Task item
Drop the pictures; give again exactly the lines from the one holding "Viewport: 1512px width, 794px" through the end of the data.
*** Opening Material to process ***
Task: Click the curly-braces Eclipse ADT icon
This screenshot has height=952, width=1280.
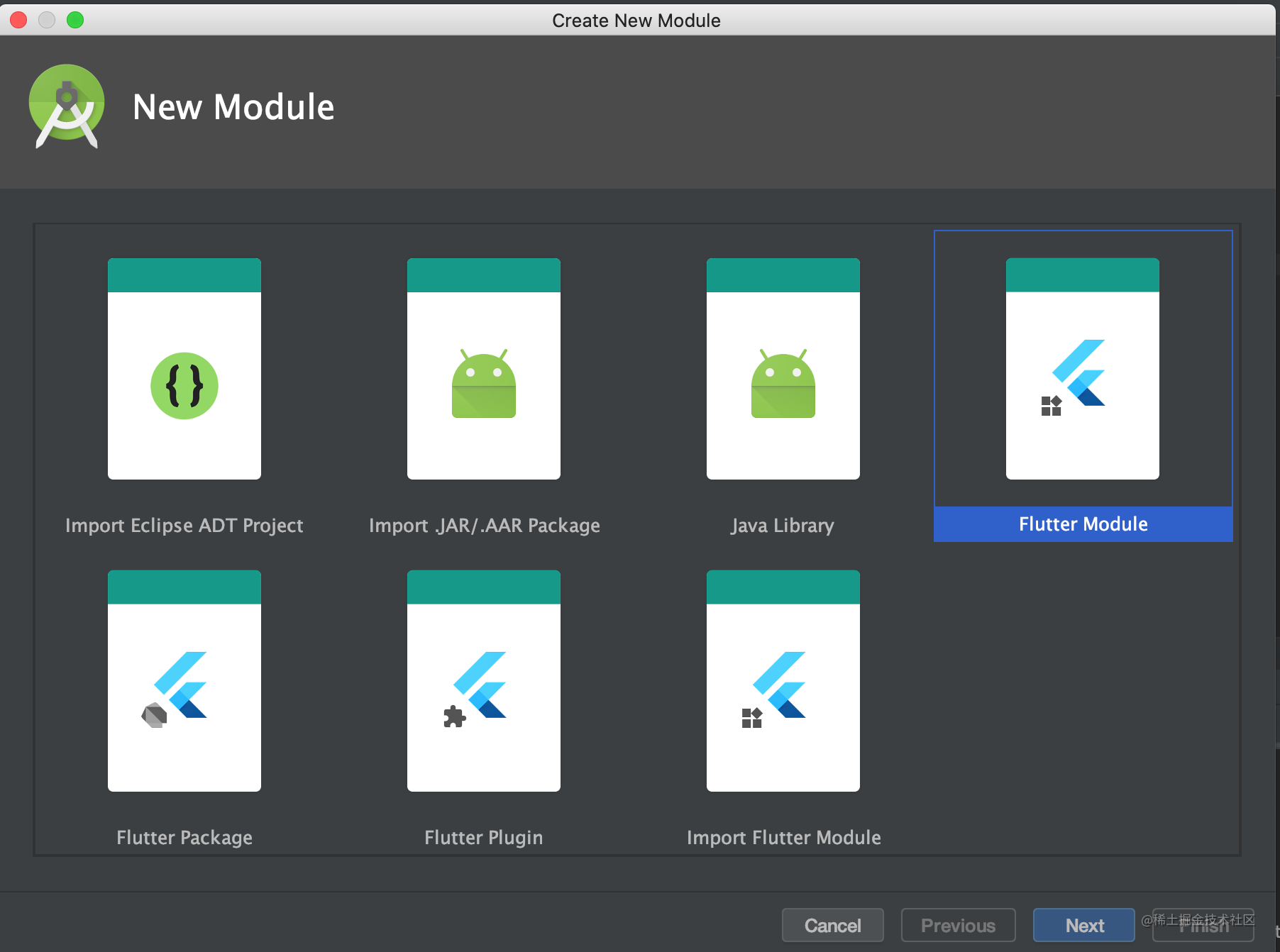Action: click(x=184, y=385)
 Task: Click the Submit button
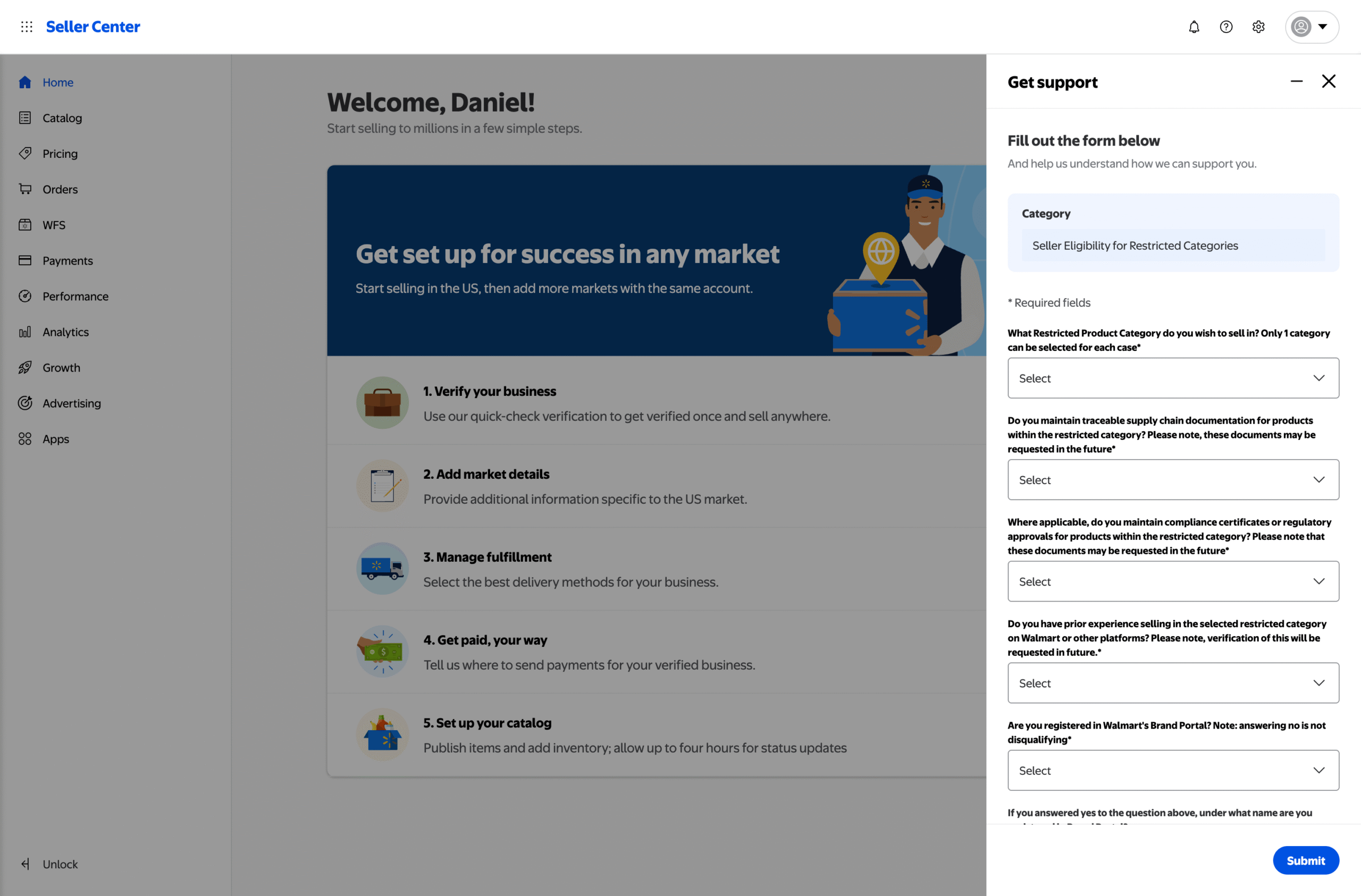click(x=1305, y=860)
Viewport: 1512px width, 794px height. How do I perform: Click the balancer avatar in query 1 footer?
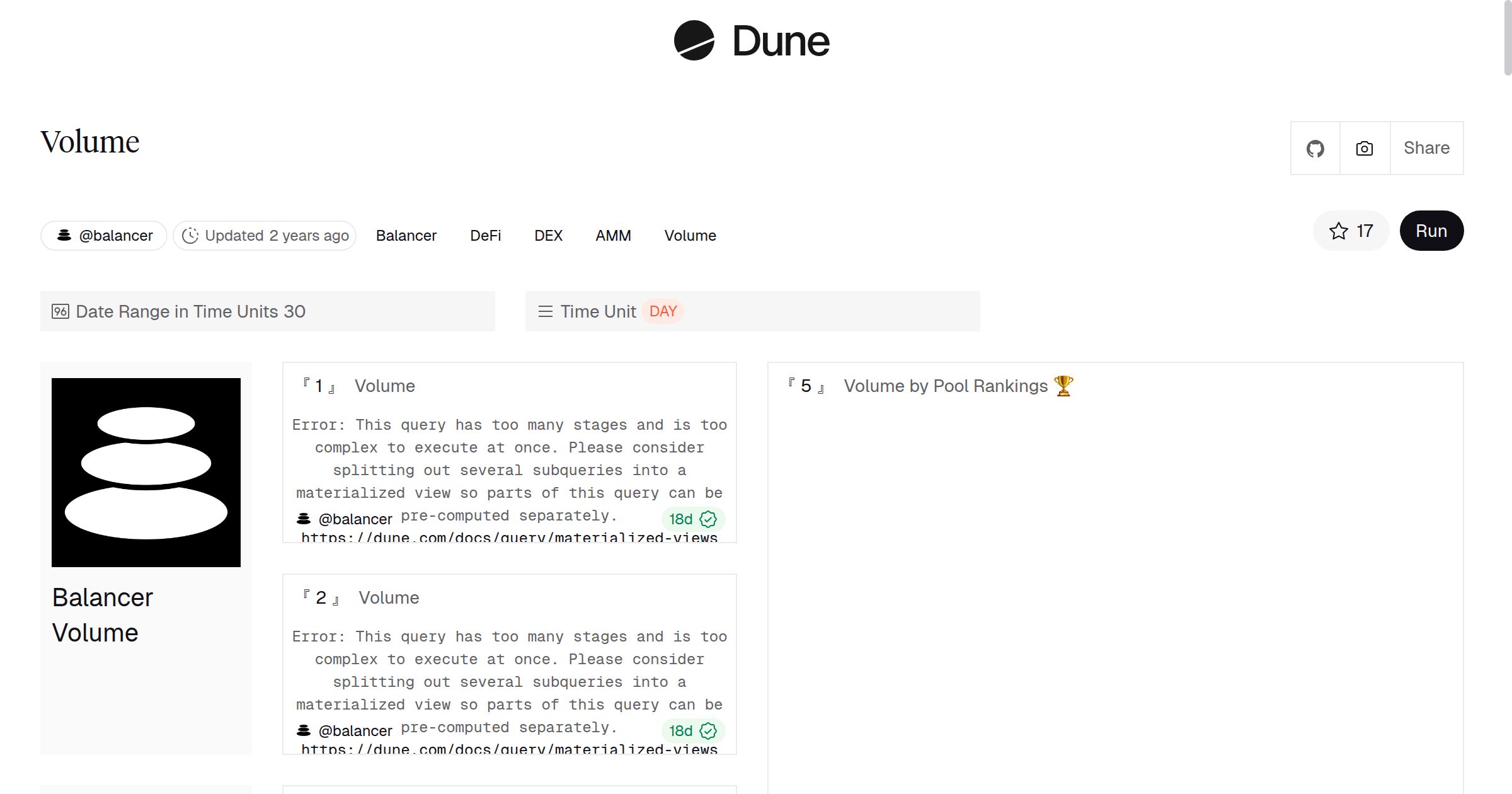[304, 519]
*** Closing Material to process ***
Solution for this problem
Viewport: 1512px width, 794px height. How do I perform: Click the balancer avatar in query 1 footer?
[304, 519]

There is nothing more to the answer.